I think it depends on the version of Julia the OP was using. If you're using 1.6/1.7 then startup and time to first plot are vastly improved. Earlier versions are quite a bit slower. There's been a lot of improvements in these areas in recent releases.


Quite right. Since I’ve been keeping track, at about v1.5, there has been significant speedup with every release.


That's true, though they said "recently".

I don't think time to first plot is that bad anymore.

Time to first gradient can be bad in Zygote/Flux.


As a longtime user of Python for ML/AI, I love Julia... but agree that most people will find Julia challenging to use for everyday data munging, or for developing production code, say, in a business environment. The Python ecosystem (people, resources, libraries, frameworks, etc.) is superior for most common, plain-vanilla use cases.

However, if you are developing compute-intensive scientific software, I would recommend switching to Julia as soon as possible. IMHO, Julia is superior to the likes of Python, Fortran, C++, and C for those use cases.

--

PS. By the way, you can fix matplotlib's suptitle issue by calling this Figure method after the fact:

  fig.tight_layout(rect=(0, 0, 1, 0.95))  # leaves 5% of top space for suptitle


For many compute intensive tasks Julia beats the competition hands down. I got to use for loops again and it feels wonderful (in python you either write it as some numpy operation out meddle with numba to run with some speed)

But many of the "main" ml packages are written in actual fast languages and are well optimized so python's inefficiencies can be mostly ignored (pytorch/tensorflow/catboost are really fast. Sklearn is decent and statsmodels is dead slow)

But again if need some specific image processing algorithm you either have to hope for it to be implemented in c++ with python bindings (like opencv) or you are in for a world of pain.

With Julia you can just count on it to be fast and implement it yourself natively


> you either have to hope for it to be implemented in c++ with python bindings (like opencv) or you are in for a world of pain.

Yes, I agree -- Julia is superior for scientific research -- including developing or working with new, cutting-edge algorithms that are not yet implemented in any third-party library.

That said, if one is willing to do a bit of upfront work, in many and perhaps a majority of cases, it's possible to implement new algorithms/ideas in terms of tensor/matrix/vector operations, i.e., using fast library primitives instead of resorting to slow Python loops.


Actually

  using PyCall
  plt = pyimport("matplotlib.pyplot")
and just using it as in Python does work very seamless as an alternative.


It’s worth noting that PyPlot.jl is a nearly seamless way to use matplotlib from Julia. JIT compilation of the middle layer does mean that it suffers from time to first plot problems though.


That "Unreliable gradients" part is what I worry about most, why would I use a product when it just "returning incorrect gradients"?


I'd be interested to know whether that occurred pre- or post- Zygote.jl starting to use ChainRules.jl internally.
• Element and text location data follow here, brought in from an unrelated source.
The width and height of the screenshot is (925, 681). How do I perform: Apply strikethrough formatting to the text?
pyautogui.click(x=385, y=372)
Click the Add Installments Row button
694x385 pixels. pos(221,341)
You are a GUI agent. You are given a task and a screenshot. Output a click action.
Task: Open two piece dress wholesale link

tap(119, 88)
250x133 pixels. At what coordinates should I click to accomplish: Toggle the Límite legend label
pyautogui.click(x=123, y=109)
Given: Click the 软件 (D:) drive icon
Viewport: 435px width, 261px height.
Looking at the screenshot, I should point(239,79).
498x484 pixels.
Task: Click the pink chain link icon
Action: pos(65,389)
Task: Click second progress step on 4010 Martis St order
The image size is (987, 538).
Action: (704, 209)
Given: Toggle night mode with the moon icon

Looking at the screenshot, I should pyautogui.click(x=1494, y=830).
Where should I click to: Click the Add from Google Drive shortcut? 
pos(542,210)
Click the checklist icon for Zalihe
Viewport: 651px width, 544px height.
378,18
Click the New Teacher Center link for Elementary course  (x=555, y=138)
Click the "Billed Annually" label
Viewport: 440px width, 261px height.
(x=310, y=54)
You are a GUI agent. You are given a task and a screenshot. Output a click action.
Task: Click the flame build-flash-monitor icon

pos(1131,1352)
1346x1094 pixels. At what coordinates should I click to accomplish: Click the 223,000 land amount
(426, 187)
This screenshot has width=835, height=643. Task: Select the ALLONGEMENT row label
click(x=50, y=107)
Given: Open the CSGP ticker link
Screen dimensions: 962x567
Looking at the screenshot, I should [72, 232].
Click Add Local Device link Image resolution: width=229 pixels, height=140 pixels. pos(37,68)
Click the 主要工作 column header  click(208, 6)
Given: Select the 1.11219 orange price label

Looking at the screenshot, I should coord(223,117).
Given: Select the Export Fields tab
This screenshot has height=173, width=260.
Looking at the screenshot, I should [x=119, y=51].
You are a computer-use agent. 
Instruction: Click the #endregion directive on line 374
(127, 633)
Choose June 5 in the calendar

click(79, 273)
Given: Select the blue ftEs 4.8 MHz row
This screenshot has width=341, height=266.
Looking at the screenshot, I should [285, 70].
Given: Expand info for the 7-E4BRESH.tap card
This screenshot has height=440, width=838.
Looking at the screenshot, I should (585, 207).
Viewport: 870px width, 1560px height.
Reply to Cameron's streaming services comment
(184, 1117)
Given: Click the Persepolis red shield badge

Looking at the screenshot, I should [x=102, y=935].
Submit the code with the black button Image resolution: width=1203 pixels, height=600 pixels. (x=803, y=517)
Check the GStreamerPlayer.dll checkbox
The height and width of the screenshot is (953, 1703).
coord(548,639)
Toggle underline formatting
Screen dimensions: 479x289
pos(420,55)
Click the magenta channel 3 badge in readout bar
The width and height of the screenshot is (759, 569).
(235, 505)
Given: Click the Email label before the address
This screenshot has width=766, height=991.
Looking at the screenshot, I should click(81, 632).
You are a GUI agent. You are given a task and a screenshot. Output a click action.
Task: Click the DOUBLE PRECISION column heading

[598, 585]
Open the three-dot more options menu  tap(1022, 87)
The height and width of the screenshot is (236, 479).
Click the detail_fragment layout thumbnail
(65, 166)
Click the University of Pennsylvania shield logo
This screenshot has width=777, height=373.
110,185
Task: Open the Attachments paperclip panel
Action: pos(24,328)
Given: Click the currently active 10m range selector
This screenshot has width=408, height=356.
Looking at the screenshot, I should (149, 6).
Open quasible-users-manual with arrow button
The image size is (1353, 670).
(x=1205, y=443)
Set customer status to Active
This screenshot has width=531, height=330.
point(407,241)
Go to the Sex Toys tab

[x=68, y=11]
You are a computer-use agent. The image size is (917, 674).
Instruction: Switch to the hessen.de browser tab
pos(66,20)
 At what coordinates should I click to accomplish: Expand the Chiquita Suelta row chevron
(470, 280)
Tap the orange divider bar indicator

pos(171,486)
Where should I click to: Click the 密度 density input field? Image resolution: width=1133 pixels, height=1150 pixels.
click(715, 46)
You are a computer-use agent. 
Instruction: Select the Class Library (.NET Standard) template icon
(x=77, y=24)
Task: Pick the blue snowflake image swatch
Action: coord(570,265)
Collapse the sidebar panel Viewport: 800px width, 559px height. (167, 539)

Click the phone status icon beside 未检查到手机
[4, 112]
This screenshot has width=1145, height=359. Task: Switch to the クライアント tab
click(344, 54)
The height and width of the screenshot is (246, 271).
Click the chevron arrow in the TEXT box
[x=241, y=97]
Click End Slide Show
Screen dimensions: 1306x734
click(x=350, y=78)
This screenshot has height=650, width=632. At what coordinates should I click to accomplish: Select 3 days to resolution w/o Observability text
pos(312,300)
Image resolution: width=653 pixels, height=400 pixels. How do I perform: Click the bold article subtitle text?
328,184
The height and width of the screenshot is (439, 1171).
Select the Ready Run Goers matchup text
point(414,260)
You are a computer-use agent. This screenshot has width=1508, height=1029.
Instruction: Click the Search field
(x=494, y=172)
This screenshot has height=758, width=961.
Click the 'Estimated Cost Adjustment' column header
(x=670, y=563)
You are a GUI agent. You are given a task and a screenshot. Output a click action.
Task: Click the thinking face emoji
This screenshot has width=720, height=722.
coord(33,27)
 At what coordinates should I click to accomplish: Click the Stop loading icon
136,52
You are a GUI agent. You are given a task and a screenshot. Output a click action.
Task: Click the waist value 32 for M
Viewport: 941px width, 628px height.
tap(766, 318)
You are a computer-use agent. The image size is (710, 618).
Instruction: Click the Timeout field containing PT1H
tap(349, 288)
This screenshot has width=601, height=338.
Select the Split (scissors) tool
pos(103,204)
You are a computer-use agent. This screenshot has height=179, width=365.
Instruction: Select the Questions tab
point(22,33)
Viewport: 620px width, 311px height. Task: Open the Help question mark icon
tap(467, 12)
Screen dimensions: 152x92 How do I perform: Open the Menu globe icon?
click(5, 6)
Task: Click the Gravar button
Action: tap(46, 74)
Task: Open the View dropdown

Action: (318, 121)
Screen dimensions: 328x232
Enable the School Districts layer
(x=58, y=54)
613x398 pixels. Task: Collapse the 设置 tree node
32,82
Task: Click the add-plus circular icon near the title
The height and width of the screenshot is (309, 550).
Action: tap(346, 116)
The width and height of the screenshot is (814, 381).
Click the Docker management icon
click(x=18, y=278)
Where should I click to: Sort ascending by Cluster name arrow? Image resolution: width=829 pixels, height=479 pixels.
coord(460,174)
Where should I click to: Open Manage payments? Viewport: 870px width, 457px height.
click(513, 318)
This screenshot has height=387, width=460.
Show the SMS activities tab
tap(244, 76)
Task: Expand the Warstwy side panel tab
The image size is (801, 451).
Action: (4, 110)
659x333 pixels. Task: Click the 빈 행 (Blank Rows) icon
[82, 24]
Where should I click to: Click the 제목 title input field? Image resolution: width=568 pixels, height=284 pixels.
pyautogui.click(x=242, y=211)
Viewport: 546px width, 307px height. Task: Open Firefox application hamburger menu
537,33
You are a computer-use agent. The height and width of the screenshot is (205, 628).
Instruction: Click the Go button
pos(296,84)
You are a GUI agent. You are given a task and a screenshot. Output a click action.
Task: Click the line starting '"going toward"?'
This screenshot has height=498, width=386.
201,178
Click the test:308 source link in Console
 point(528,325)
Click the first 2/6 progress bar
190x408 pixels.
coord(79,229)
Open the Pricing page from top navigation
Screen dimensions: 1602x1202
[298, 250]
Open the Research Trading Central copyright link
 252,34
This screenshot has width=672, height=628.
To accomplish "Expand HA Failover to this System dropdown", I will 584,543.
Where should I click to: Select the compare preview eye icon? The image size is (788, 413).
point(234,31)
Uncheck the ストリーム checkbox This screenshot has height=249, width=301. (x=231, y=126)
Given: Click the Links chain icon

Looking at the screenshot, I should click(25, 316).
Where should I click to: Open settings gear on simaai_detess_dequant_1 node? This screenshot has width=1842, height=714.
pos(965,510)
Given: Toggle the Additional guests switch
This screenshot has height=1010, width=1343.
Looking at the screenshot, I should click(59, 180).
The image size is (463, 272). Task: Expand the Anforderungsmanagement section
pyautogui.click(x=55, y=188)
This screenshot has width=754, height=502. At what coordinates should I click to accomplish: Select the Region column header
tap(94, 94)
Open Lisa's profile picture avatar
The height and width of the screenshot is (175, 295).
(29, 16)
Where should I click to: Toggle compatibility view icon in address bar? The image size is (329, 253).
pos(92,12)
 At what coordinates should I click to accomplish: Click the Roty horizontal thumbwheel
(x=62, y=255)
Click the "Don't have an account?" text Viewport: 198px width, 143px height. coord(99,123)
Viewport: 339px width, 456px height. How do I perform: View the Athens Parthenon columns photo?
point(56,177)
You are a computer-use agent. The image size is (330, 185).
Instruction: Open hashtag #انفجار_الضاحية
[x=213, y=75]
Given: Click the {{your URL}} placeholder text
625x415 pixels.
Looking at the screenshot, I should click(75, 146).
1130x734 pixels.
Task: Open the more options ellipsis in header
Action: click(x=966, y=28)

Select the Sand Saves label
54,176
Zygote's own rules used to be tested with a half-baked finite differences scheme, and it was easy to miss bugs. All rules in ChainRules are tested using the testing helpers in ChainRulesTestUtils.jl, which are very thorough.

Then, some bugs are not actually bugs. For example, the gradient of some function wrt to elements of a symmetric matrix is and should be different depending on whether the matrix is structurally symmetric or not. Or, when a function is not differentiable in the calculus sense, different ADs often have different conventions for what they will return. These cases come up all the time.


> For example, the gradient of some function wrt to elements of a symmetric matrix is and should be different depending on whether the matrix is structurally symmetric

Ugh. Yes and no, but mostly no.

A gradient is a collection of partial derivatives. The normal meaning of partial derivative with respect to symmetric matrix elements does not actually exist, because you can't vary them independently. This is actually a generic problem for any overparameterized constrained system. People still want to be able to use the standard tools of calculus though. You can reasonably do things like use Lagrange multipliers to do constrained optimizations. Or you can express a symmetric matrix in terms of only the n(n+1)/2 variables, treat them as a vector and get the gradient over that. (This is often what is done without actually describing the underlying method. This is the so-called "symmetric gradient"). But it's generally not what you actually want, even though it can lead to the same stationary points.

The best you can do is the unconstrained gradient restricted to the manifold of symmetric matrices (or whatever constrained object you are interested in). But even this is a (subtly) different thing than the gradient in the ambient space, even though it works in as large a set of cases as possible. Happily for symmetric differentials applied to symmetric matrices, the naive formulas of symmetrizing the gradient just work.

See, e.g. https://arxiv.org/abs/1911.06491 for some tracking down of the history and cogent analysis of what went wrong and https://saturdaygenfo.github.io/posts/symmetric-gradients/ for why it matters in practice (e.g. wrong and changing direction of descent for gradient descent, though still "downwards").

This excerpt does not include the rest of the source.